(Source records)

= = =

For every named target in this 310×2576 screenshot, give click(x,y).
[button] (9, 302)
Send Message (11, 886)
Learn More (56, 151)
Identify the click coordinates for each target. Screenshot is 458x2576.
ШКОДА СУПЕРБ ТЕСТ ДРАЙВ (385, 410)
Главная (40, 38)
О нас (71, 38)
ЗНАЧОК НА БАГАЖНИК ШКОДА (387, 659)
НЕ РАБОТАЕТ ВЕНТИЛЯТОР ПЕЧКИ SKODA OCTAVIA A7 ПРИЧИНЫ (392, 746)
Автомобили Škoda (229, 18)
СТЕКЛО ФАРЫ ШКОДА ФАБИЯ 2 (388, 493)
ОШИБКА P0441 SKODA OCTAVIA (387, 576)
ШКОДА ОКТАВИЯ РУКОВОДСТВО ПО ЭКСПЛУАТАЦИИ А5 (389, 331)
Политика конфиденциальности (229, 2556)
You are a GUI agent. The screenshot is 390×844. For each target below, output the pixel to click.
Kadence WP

= = =

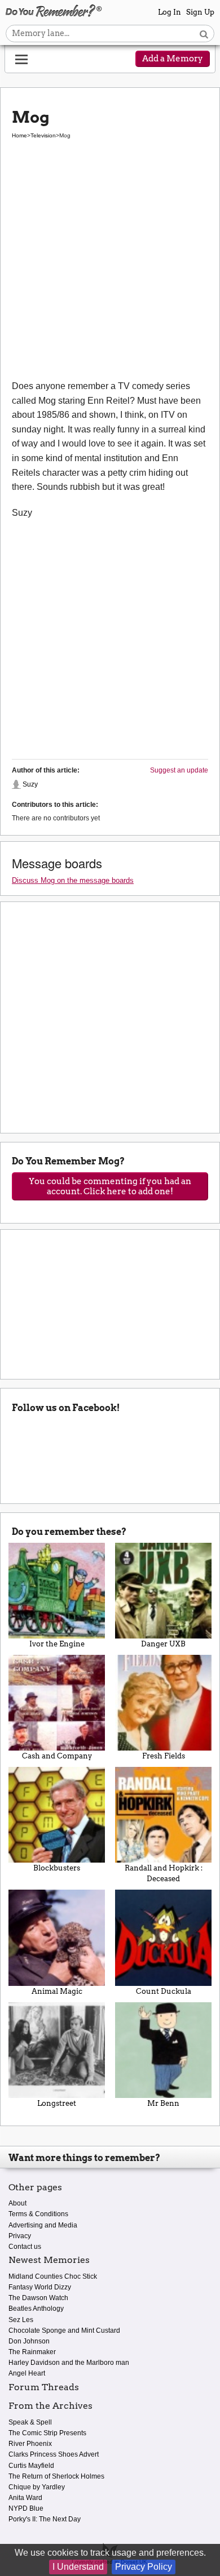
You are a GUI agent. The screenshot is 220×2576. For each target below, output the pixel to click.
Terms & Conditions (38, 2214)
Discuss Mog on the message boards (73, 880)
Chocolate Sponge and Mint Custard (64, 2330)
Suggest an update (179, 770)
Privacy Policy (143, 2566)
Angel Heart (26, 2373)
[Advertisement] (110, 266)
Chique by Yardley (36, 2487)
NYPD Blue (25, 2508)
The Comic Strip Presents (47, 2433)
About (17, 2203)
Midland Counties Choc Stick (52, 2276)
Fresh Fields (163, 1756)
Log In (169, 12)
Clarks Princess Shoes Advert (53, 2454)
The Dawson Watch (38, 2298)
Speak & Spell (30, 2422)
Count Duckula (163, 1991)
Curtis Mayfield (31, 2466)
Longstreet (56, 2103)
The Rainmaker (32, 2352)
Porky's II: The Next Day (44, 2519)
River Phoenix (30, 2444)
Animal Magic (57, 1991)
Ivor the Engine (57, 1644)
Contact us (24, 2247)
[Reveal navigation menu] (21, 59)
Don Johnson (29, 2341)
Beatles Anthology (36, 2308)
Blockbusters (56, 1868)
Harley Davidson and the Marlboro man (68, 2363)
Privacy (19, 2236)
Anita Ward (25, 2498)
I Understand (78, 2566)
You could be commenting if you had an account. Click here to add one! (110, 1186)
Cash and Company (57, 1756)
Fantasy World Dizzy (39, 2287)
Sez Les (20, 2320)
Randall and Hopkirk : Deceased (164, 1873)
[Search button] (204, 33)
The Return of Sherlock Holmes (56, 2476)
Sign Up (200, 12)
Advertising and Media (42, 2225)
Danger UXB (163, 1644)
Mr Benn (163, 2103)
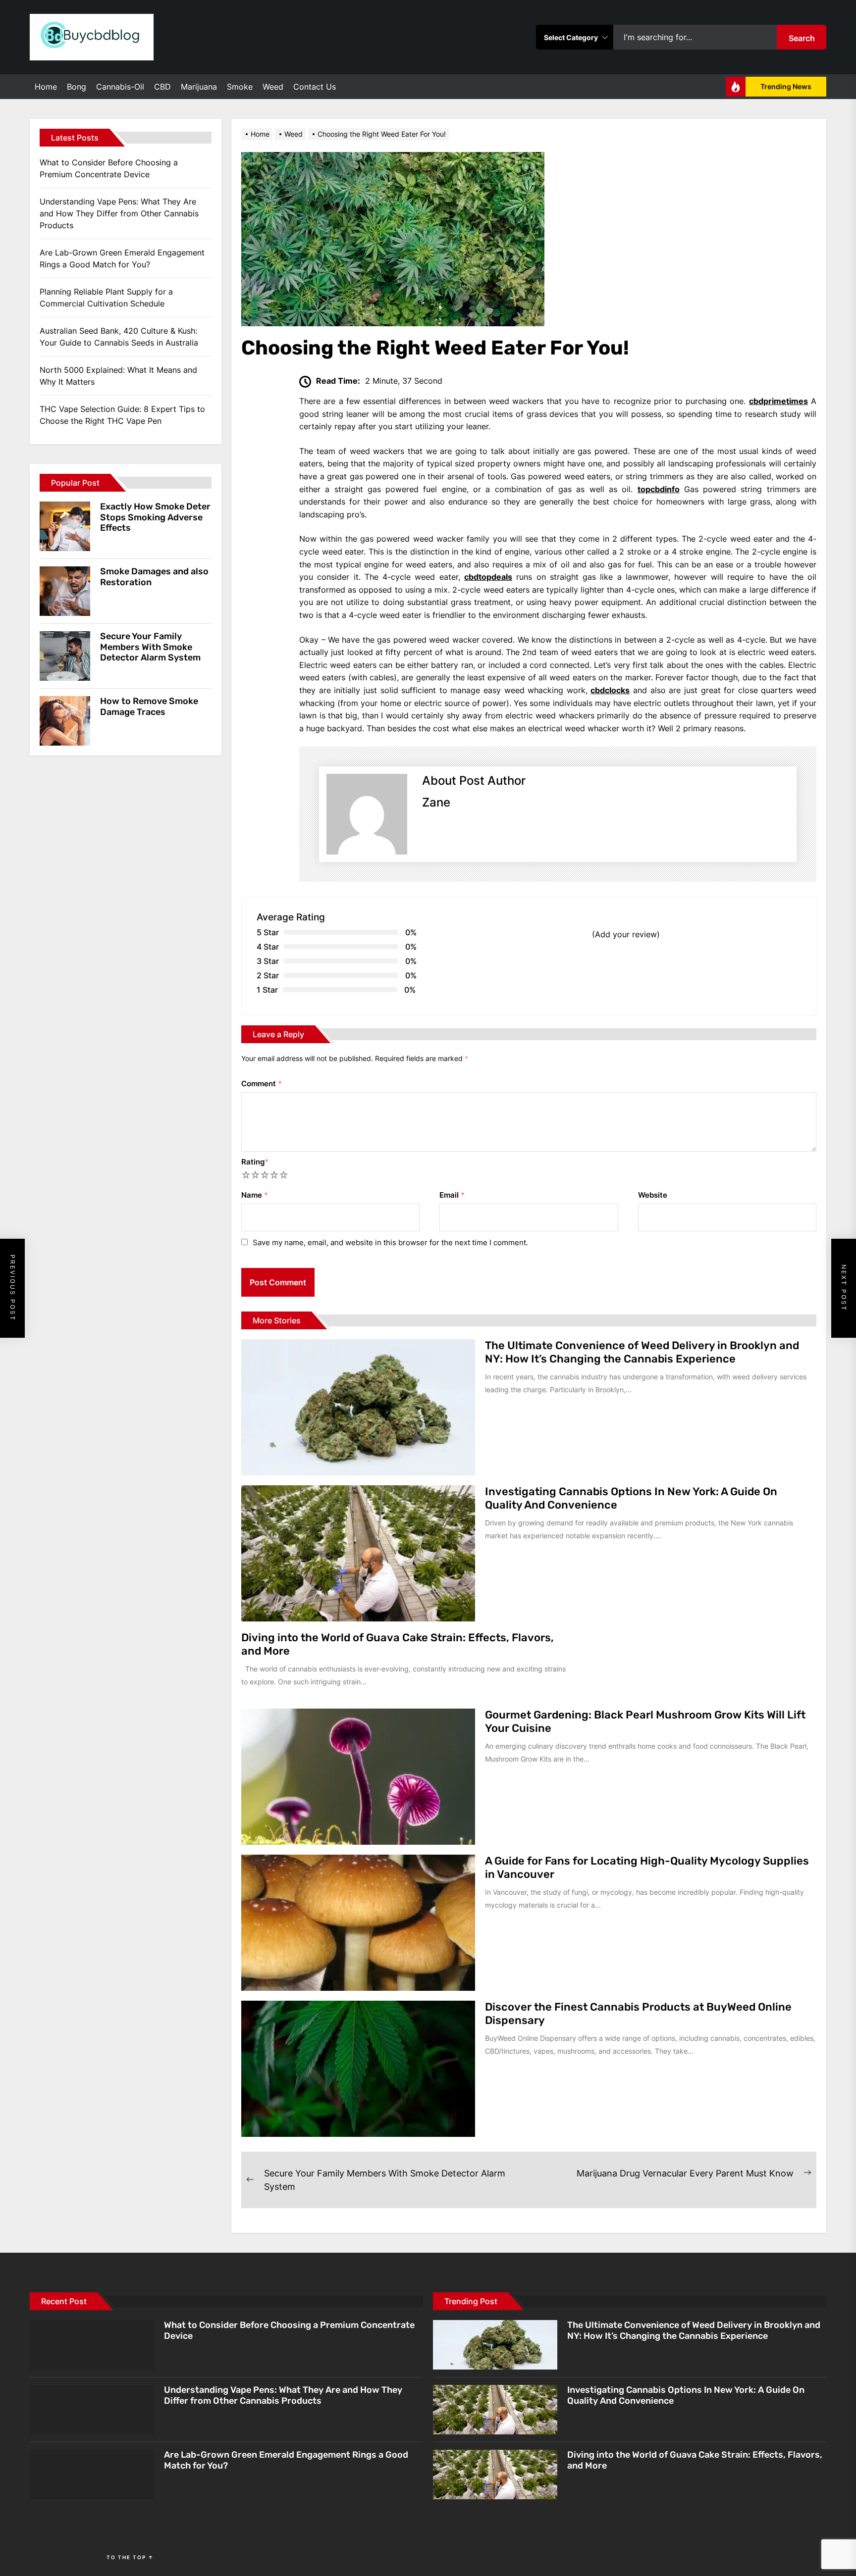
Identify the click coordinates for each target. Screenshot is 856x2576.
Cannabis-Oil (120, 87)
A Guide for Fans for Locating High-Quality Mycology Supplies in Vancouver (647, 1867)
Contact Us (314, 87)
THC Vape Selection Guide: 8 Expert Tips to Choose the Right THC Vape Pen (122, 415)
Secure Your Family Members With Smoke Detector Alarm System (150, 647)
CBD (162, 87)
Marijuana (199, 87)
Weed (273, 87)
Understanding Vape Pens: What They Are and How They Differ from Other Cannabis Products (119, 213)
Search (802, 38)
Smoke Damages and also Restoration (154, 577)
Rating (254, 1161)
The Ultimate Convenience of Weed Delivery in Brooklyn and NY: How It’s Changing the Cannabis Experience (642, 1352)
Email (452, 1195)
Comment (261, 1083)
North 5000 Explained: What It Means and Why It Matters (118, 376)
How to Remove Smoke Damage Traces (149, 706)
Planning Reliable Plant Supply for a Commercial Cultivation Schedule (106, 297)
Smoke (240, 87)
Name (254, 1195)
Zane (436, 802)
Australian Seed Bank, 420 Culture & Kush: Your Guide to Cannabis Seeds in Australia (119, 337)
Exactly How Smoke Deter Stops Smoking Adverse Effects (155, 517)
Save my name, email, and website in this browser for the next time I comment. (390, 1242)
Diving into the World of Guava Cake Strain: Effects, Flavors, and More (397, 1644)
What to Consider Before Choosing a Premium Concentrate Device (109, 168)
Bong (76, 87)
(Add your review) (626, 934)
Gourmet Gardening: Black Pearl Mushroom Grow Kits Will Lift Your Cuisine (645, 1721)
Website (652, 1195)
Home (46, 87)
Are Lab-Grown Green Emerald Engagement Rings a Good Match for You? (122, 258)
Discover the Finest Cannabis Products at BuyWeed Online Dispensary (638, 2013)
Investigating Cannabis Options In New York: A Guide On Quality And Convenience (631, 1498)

= = =

Exercise: Return every line of the data above in which "pixel" appears.

Response below:
You are a GUI agent. The screenshot is 390×844. For each target below, output the pixel to click.
You are a GUI agent. The screenshot is 220×2576. For each target below, output the pixel to click.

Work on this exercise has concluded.